China Rongsheng Heavy Industries, the largest shipbuilder by order book outside state control, said this month it was seeking government support after failing to win any orders for new vessels this year.
"The payment terms mean shipyards have to burn their own money to build ships, which brings them extraordinary cash-flow pressure," said Lawrence Li, a Shanghai-based analyst at UOB Kay Hian. "Only state-owned yards that are able to secure funding can offer such aggressive down-payment terms."
State-backed companies grabbed 74 per cent of orders for new vessels on the mainland, the world's biggest shipbuilding country, in the first half of this year, according to UOB Kay Hian data. That compares with 52 per cent in all of last year.
Dalian Shipbuilding Industry, a unit of state-owned China Shipbuilding Industry, won an order this month to build seven ships that can carry 8,800 containers each. The buyer, a unit of state-run China International Marine Containers, agreed to pay 2 per cent of the total amount of US$595 million as a first instalment and the rest on delivery.
New orders for commercial vessels at Dalian Shipbuilding's parent, which also built the country's first aircraft carrier, surged more than fivefold in contract value in the first half, the company said in a statement last week on the website of the China Association of the National Shipbuilding Industry.

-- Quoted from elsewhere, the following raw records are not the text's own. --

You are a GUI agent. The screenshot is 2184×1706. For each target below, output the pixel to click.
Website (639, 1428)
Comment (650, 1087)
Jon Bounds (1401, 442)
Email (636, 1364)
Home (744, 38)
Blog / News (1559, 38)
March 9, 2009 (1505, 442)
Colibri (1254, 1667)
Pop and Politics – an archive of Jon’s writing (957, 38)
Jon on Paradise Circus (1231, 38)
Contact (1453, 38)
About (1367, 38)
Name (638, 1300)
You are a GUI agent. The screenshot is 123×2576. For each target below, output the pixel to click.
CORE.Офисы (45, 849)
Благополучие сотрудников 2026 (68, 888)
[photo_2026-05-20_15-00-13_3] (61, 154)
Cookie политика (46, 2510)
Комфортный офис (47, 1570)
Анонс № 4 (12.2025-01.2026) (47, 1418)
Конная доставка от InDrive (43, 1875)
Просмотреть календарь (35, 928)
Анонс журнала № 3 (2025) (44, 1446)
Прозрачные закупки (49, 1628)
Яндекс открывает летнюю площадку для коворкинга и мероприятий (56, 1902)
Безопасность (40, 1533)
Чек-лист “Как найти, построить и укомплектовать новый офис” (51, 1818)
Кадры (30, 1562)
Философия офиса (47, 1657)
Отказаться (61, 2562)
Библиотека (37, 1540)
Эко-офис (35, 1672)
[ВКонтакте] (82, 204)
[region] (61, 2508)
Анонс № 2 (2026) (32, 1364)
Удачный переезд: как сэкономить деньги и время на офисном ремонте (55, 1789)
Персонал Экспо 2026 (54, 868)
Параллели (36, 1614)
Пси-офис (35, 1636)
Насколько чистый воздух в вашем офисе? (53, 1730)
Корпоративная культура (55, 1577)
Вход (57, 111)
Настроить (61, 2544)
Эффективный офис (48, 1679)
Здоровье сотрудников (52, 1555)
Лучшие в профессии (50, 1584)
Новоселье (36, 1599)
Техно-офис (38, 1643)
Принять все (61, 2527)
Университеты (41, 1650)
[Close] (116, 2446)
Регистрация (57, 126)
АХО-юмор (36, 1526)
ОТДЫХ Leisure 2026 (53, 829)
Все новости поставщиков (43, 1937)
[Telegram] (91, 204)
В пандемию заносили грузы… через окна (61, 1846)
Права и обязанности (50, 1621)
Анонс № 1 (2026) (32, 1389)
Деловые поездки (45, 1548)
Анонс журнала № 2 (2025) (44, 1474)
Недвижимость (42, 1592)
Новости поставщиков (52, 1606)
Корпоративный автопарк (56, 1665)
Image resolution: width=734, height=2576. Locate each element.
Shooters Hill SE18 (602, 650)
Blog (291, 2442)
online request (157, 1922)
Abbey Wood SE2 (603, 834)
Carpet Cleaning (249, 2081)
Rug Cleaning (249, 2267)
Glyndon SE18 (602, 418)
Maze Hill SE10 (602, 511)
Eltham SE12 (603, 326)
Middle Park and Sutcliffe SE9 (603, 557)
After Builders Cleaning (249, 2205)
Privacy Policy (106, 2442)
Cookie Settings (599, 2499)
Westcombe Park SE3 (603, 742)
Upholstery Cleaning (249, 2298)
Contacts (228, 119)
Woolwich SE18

The ability to get financing had become one of the most critical issues for yards trying to win orders, said Bao Zhangjing, a deputy director of the China Shipbuilding Industry Economy Research Centre.
"The market is going to be more dominated by fewer players given the current situation," Bao said. "Those with competitiveness will have opportunities. State-owned companies and some local firms are doing relatively better."
Of the 1,591 shipyards in the country in 2011, 70 were state-owned, according to the latest available data from the shipbuilders group.
Rongsheng and other shipbuilders are struggling as a global vessel glut makes orders more difficult to win and pushes down prices.
A third of the shipyards in the country might be shut in about five years as they failed to win orders "for a very long period of time", the shipbuilders group said on July 4.
A clampdown on excessive short-term borrowing sent the mainland's overnight repurchase rate to a record 13.91 per cent last month, forcing at least 22 companies, including China Development Bank, a backer of the shipping industry, to cancel or delay bond sales.
Wang Jinlian, the secretary general of the shipbuilding group, said yards generally had tight liquidity, and low down payments worsened the situation.
Yards received down payments averaging 40 per cent in 2007, Wang said.
Buyers now pay about 5 to 10 per cent on average, he said, characterising 2 per cent as "abnormally" low.
Chinese yards had an order book of 218 million dwt in 2008, overtaking South Korea as the world's largest shipbuilding nation, according to Clarkson, the world's biggest shipbroker.